Et je lui verse un saut de goudron sur la tête.

- De l’eau !... De l’eau !... – Hurle le Président du Conseil. – Une gorgée d’eau !

- Bien sûr ! – dis-je avec enthousiasme en vidant un nouveau seau brûlant sur la tête de l’homme d’État résolu. – Vous ne vous contentez plus de recouvrer simplement les territoires occupés. Je comprends, je transmettrai à la direction votre décision de rester dans le bain aussi longtemps que la Belgique et le Turkestan n’auront pas reçu dignement réparation de ces abominables Allemands !...

- De l’eau !... De l’eau !... Une gorgée d’eau ! Une gorgée d’air !... Je crève. Aïe, aïe...

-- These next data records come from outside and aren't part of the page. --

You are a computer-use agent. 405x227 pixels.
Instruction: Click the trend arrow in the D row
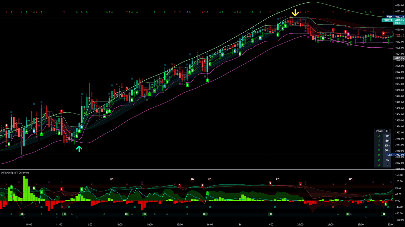(x=379, y=165)
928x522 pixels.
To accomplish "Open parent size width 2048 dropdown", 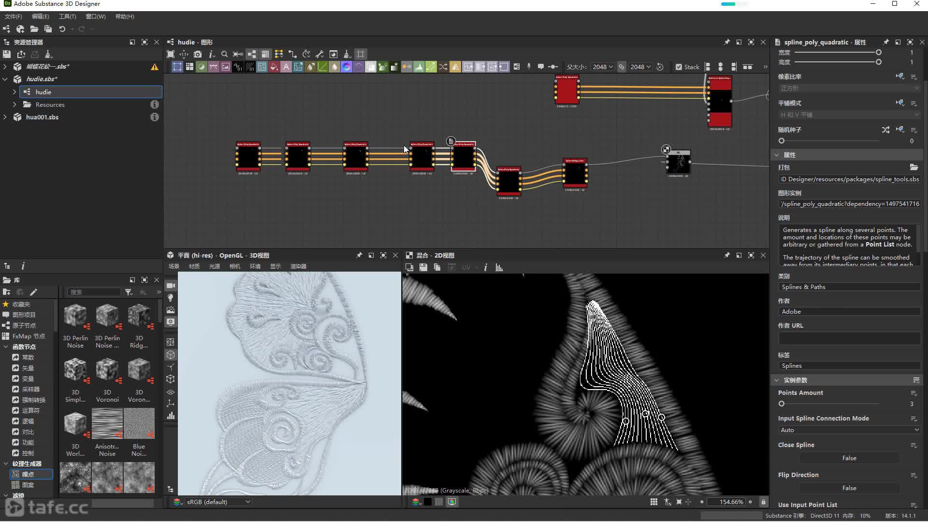I will coord(603,67).
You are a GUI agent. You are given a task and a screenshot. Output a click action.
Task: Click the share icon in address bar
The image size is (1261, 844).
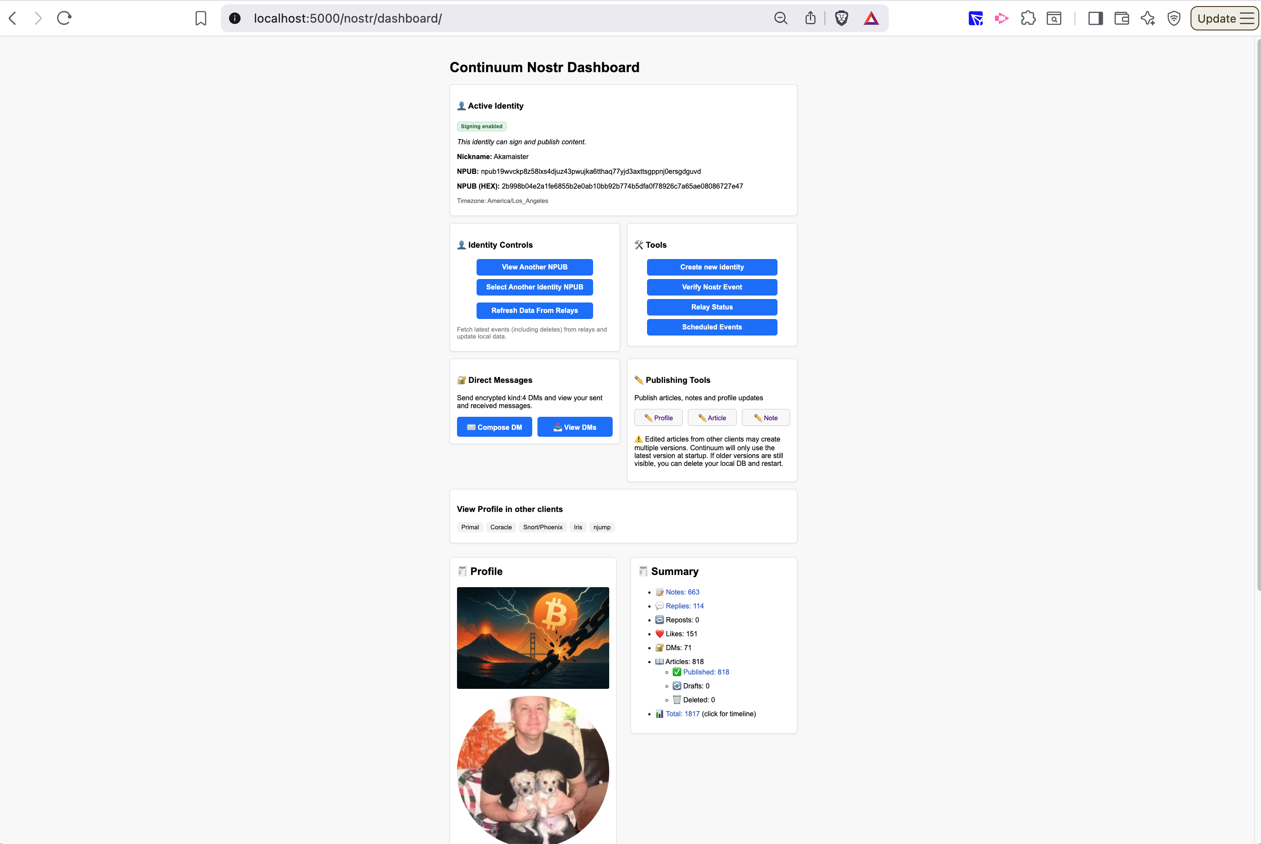tap(810, 18)
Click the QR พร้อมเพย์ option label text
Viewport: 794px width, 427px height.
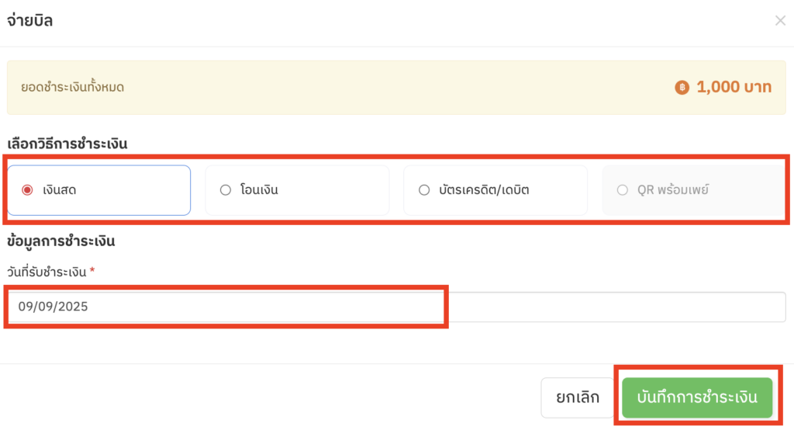click(x=672, y=190)
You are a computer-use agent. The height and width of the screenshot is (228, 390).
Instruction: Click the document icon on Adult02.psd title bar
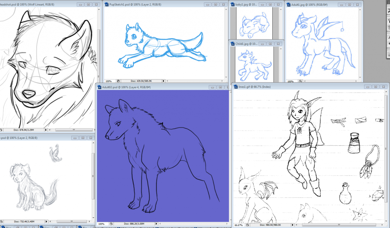tap(99, 87)
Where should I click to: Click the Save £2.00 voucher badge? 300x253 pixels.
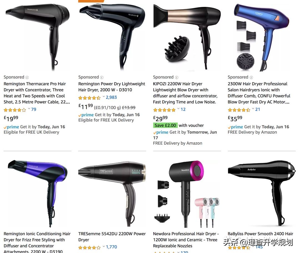pyautogui.click(x=165, y=126)
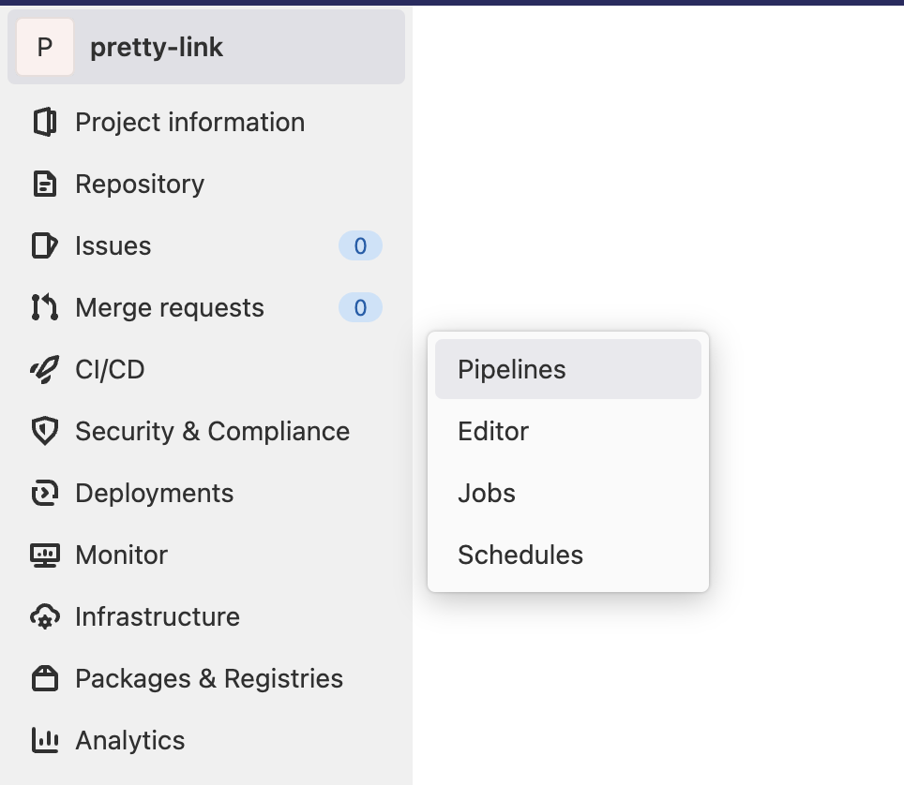
Task: Expand the Security & Compliance section
Action: pos(212,432)
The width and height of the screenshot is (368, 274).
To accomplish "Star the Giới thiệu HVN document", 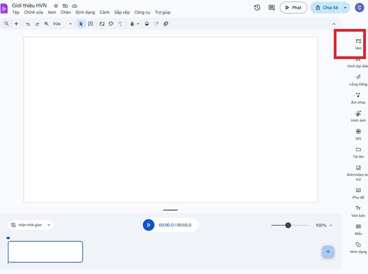I will click(56, 6).
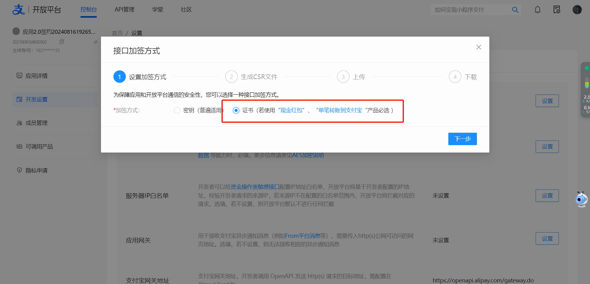Switch to the 学堂 tab
Viewport: 590px width, 284px height.
click(x=158, y=10)
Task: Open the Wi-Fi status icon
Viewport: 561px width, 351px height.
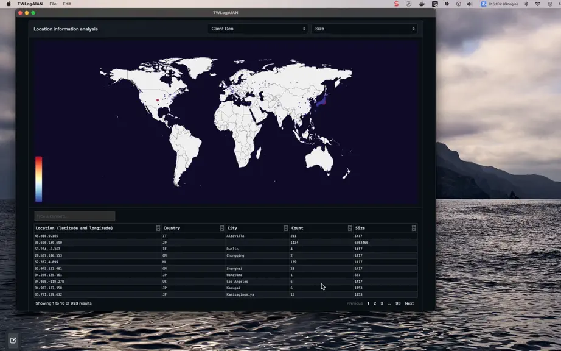Action: pos(537,4)
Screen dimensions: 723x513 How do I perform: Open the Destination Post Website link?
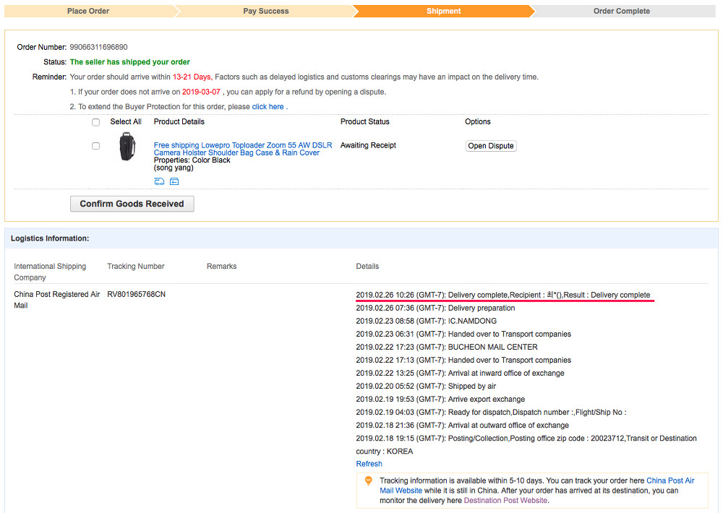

- Comment le souhaitez-vous, Monsieur le Président du Conseil ? Vous parlez des Dardanelles, si j’ai bien compris. D’accord. La victoire totale ? C’est entendu. Vous ne désespérez pas ? J’en prends acte. Nous sommes un et unis dans la volonté et la résolution inébranlable selon lesquelles dorénavant, néanmoins, toutefois. Ne craignez rien, je me charge du four.

Je ne peux plus transcrire la réponse du Président du Conseil en paroles, parce que c’est une telle symphonie de beuglements et de hurlements qu’à peine une demi-heure plus tard je suis convoqué devant Belzébuth qui, au trentième étage, a entendu ce boucan effroyable, et qui veut me communiquer qu’à l’Assemblée Générale prochaine je serai promu à la deuxième classe de la grille des salaires.

 

Suite du recueil

 



[1] Clemenceau est considéré par les Hongrois comme l’auteur du traité de Trianon et responsable du démantèlement de la Hongrie historique en 1920.